§ Collected data
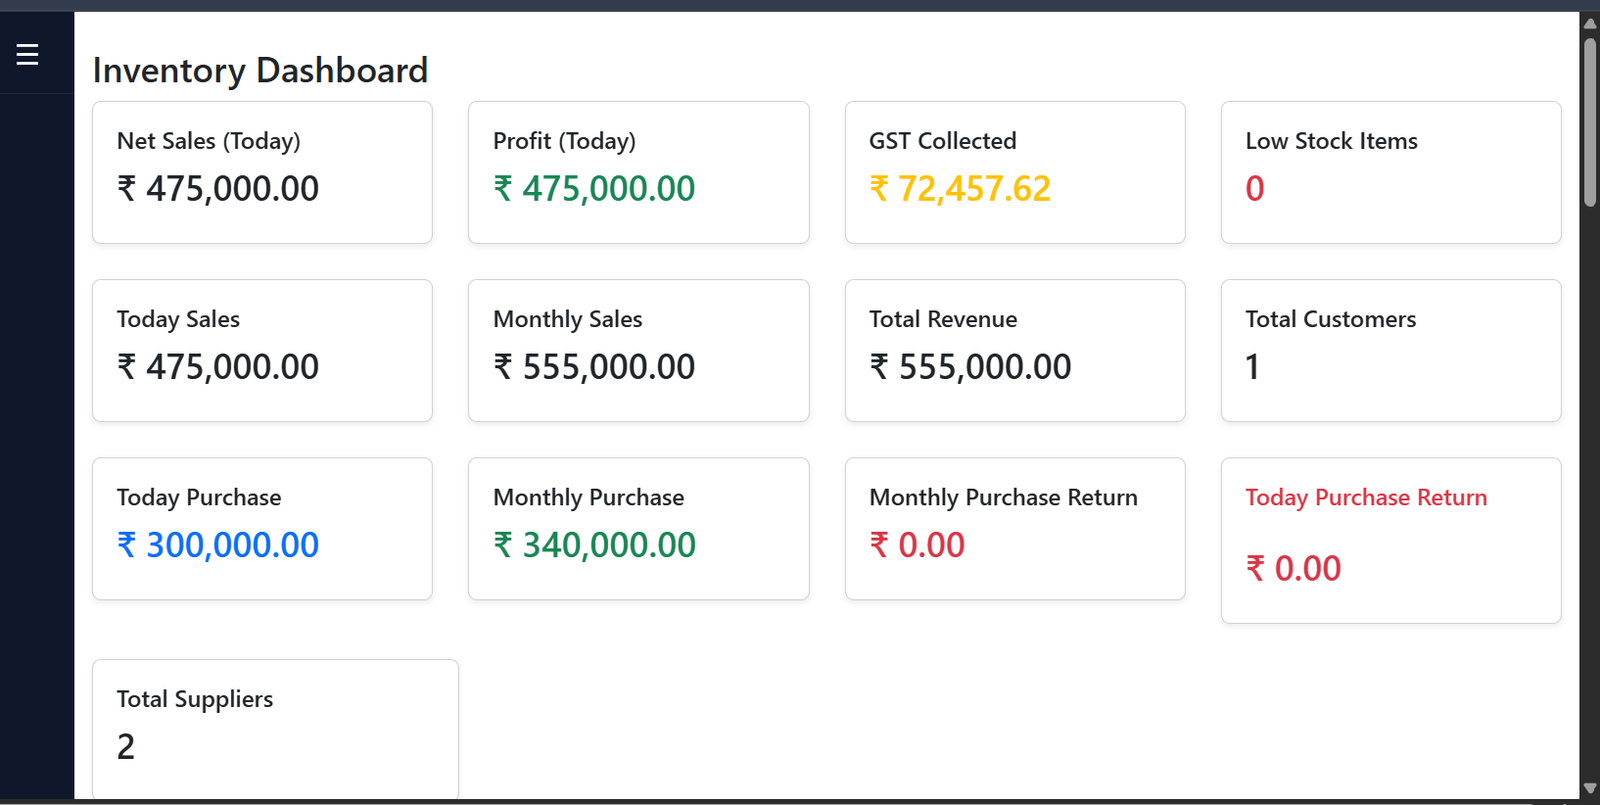Open the Total Suppliers card

click(275, 729)
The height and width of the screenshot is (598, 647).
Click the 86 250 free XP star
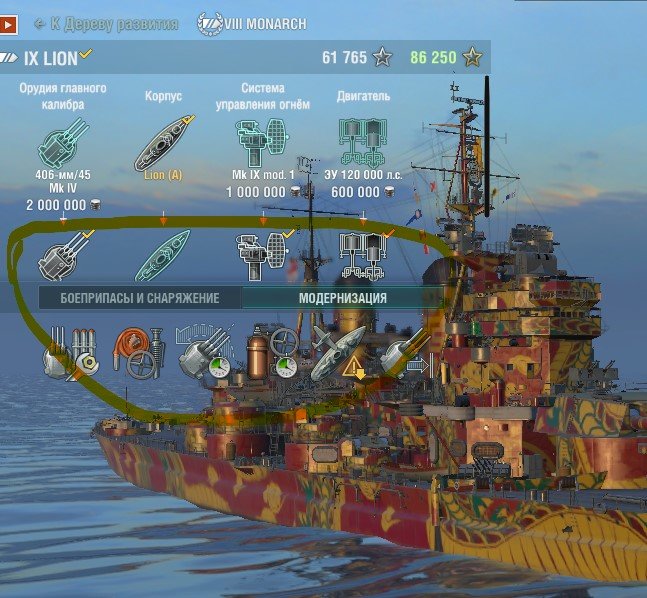(472, 57)
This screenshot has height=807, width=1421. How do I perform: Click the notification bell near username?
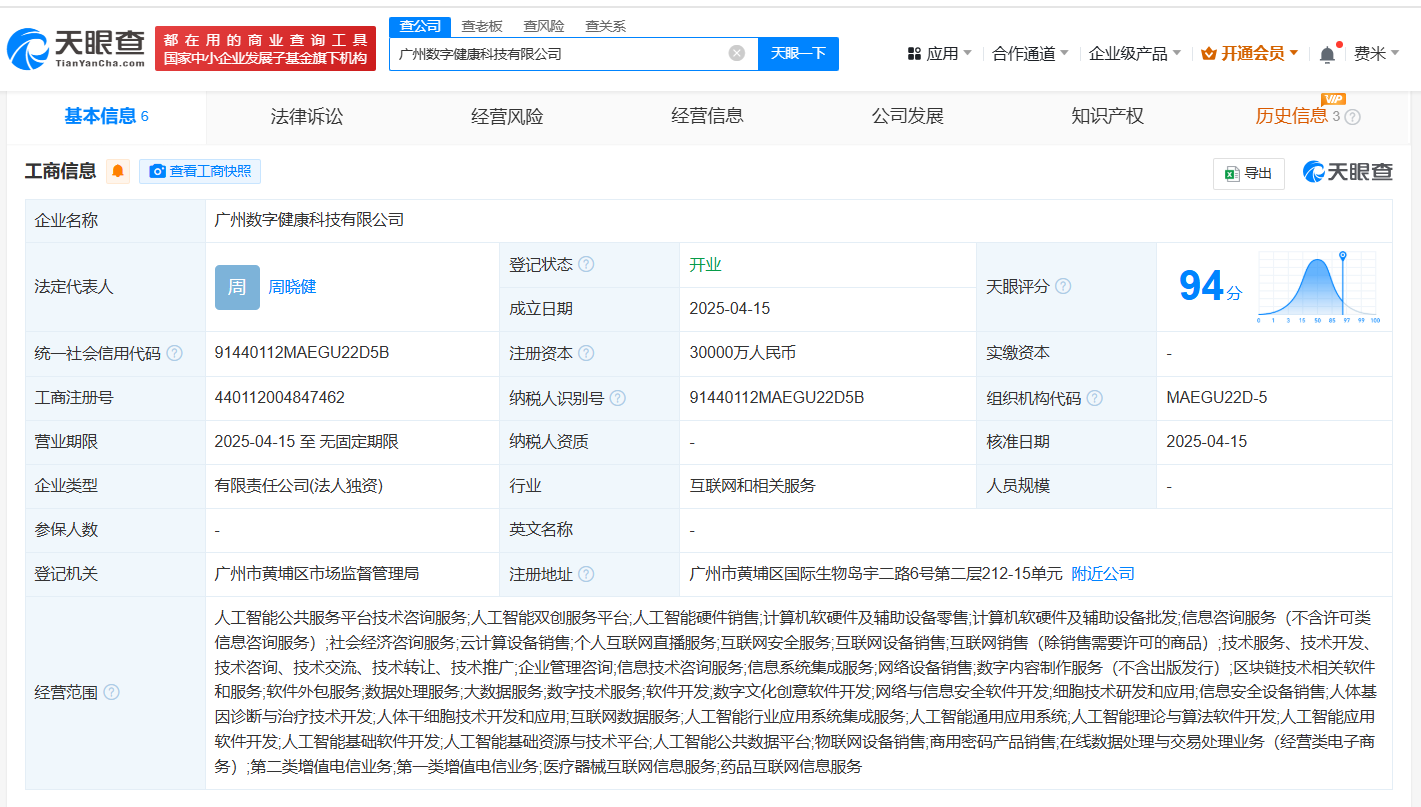click(x=1327, y=55)
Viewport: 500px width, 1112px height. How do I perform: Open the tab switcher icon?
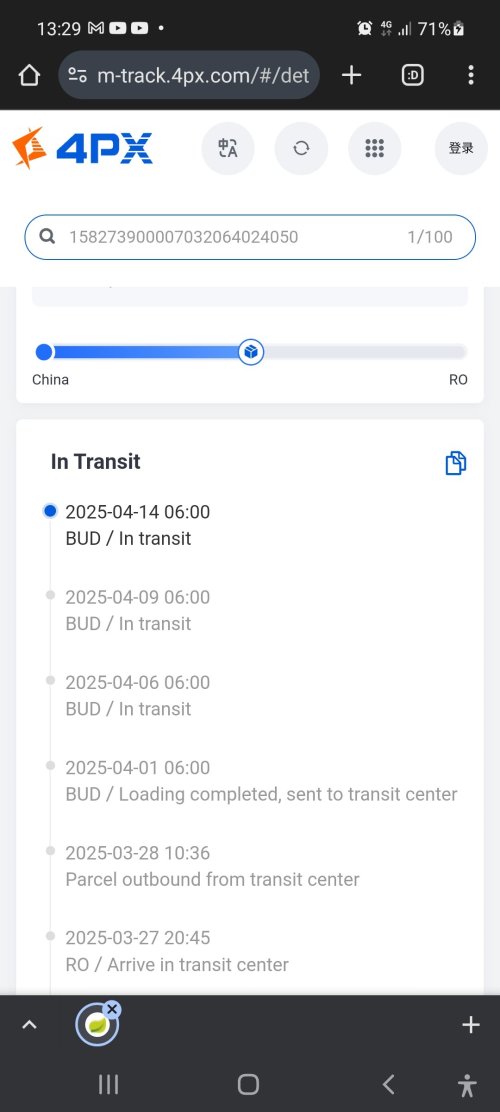[413, 75]
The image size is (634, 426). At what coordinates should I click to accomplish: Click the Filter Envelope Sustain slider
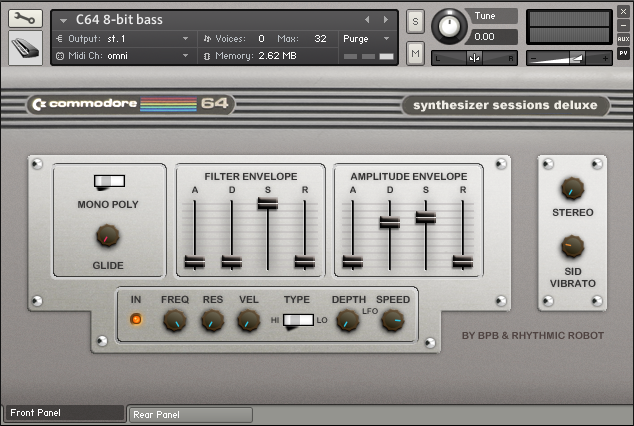(267, 203)
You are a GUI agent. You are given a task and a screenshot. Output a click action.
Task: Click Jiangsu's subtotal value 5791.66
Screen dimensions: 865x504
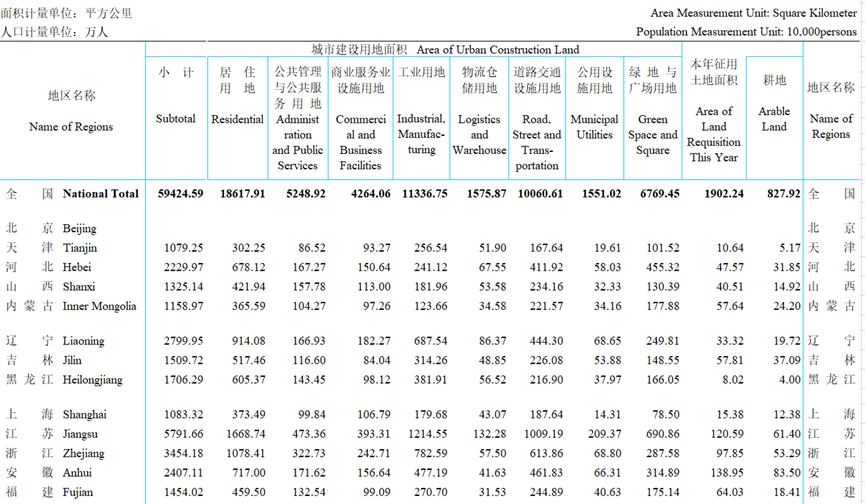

§ WHAT IS EXPECTED
Print the lines from the line with "Task: Click Jiangsu's subtotal value 5791.66" to the end of the data above. Include both ends, exclude the pictures, and add nothing else.

§ ANSWER SPACE
Task: Click Jiangsu's subtotal value 5791.66
Screen dimensions: 865x504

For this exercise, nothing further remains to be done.